Comment

Medication route

C-CDA specifies medication routes from NCIT/FDA, with an SCT translation; FHIR US Core leaves route unspecified. I recommend including medication route in ISA to support coordination. I recommend avoiding terms that precoordinate other dimensions (IV bolus, IV drip), or, if they are to be included, clarifying the scope and use of the value set.  

NCPDP Comments

While RxNorm is useful for communication of clinical data for clinical care, the NDC is critical for specific product identification in research, dispensing and administrative workflows. The NDC is the key, unique, product identifier and is the standard of practice used throughout the pharmacy industry to identify the specific product. The industry heavily relies on the NDC in all aspects of its business, including, but not limited to, drug ordering, medication dispensing, reporting, billing, rebates, adverse event reporting and patient safety. RxNorm lacks the specificity required to uniquely identify a product.

Preserving Clinical Context

General Comments: USCDI specifies lots of clinical data classes and data elements

  • Resolving to myriad de-coupled fragments
  • With vanishingly little focus on:
    • Clinical context and vital inter-relationships, e.g., between problems, diagnoses, complaints, symptoms, encounters, history and physical findings, allergies, medications, vaccinations, assessments, goals/objectives, clinical decisions, orders, results, diagnostic procedures, interventions, observations, treatments/therapies, referrals, consults, protocols, care plans and status...
    • Elements and context + purpose of capture:  e.g., blood pressure, its measurement (systolic, diastolic), its unit of measure (mm/Hg), its reason for capture, its context of capture (sampling site, sampling method, patient position, at rest/during/post exercise...

It is crucial to consider, determine and resolve how clinical content and context are bound together and preserved in USCDI.  The ultimate end user (often a clinician) must be able to readily discern context and inter-relationships – otherwise USCDI places an undue (and often unresolvable) burden on this user.  Only the source EHR/HIT system can structure clinical content and context properly.  Once data is stuffed into the USCDI framework and related exchange artifact (e.g., FHIR resources) this opportunity is forever lost.

NCPDP Comment

  1. Please remove previous NCPDP comments from 2017, as they no longer apply.
  2. NDC Adoption level is 5 since it is mandated by HIPAA.

Compounded products will not…

Compounded products will not have an NDC code.

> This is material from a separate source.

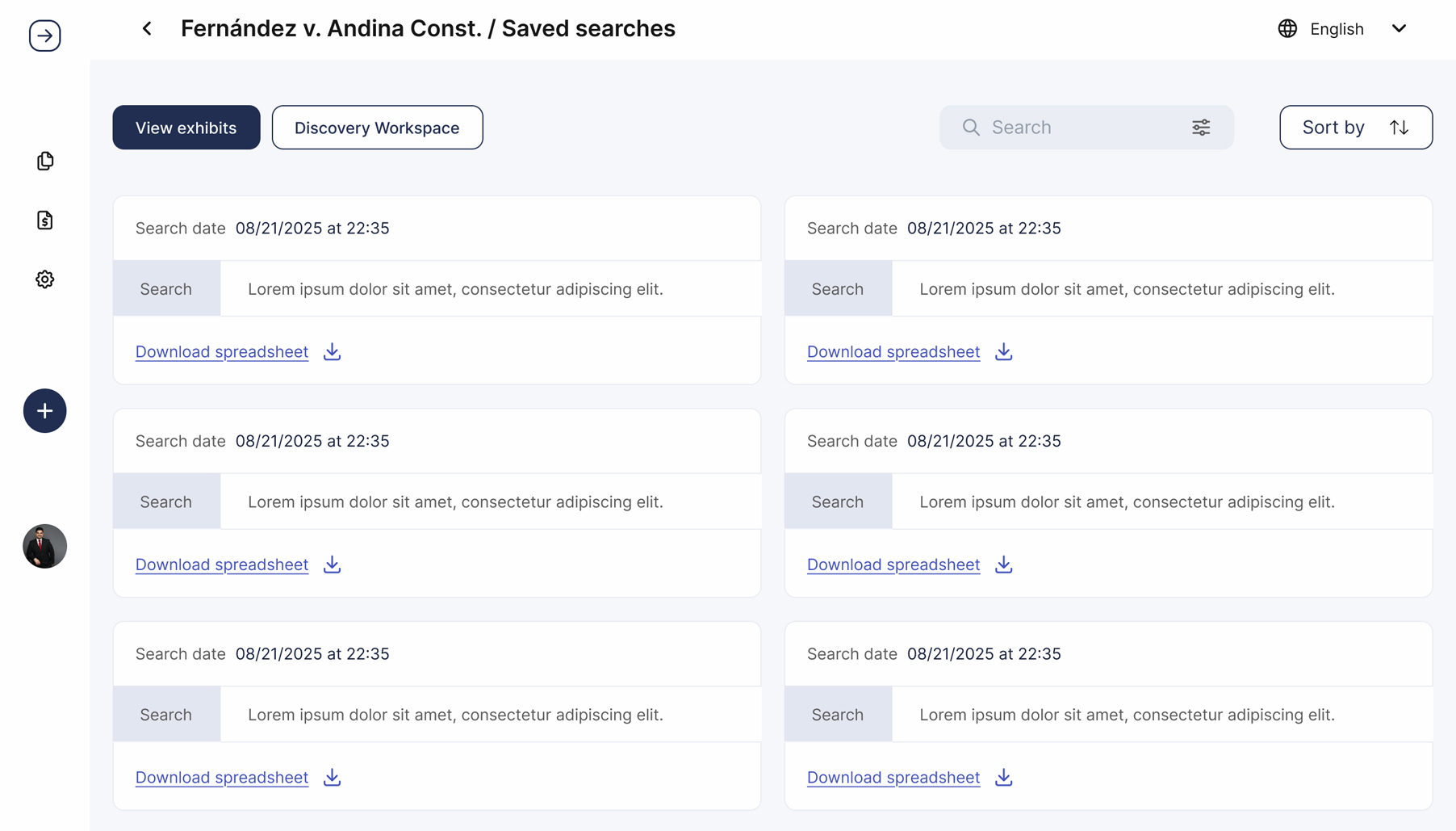Expand the sidebar with the arrow icon
Image resolution: width=1456 pixels, height=831 pixels.
[x=44, y=36]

Herbal products do... good point.

RxNorm is a good choice…

RxNorm is a good choice. Hadn't realized that NDC was federally required. Ideally there would not be a choice of sending either RxNorm OR NDC because that would break interoperability. If both are sent that would be OK.

UOM and VSAC

Medications category should include code system for unit of measure to be complete (UCUM).  A defined and limited value set of medication units of measure should be identified and available in VSAC

NCPDP - Comments - Not applicable to 2018 edition

The National Drug Code (NDC) should have an Adoption Level of 5 and Federally Required should be a Yes. It is mandated under HIPAA.

SNOMED is not currently used. NCPDP Standards would need to be modified to support SNOMED.

Medication Reference Terminology (MED-RT) is not currently used.  NCPDP Standards would need to be modified to support MED-RT.

NDC Federally Required and Adoption level

Thank you for your comments.  We acknowledge the federal requirement to include NDC on CMS 1500 claim form.  With respect to adoption level, we would appreciate  your comments on level of adoption and use of NDC within existing health IT systems.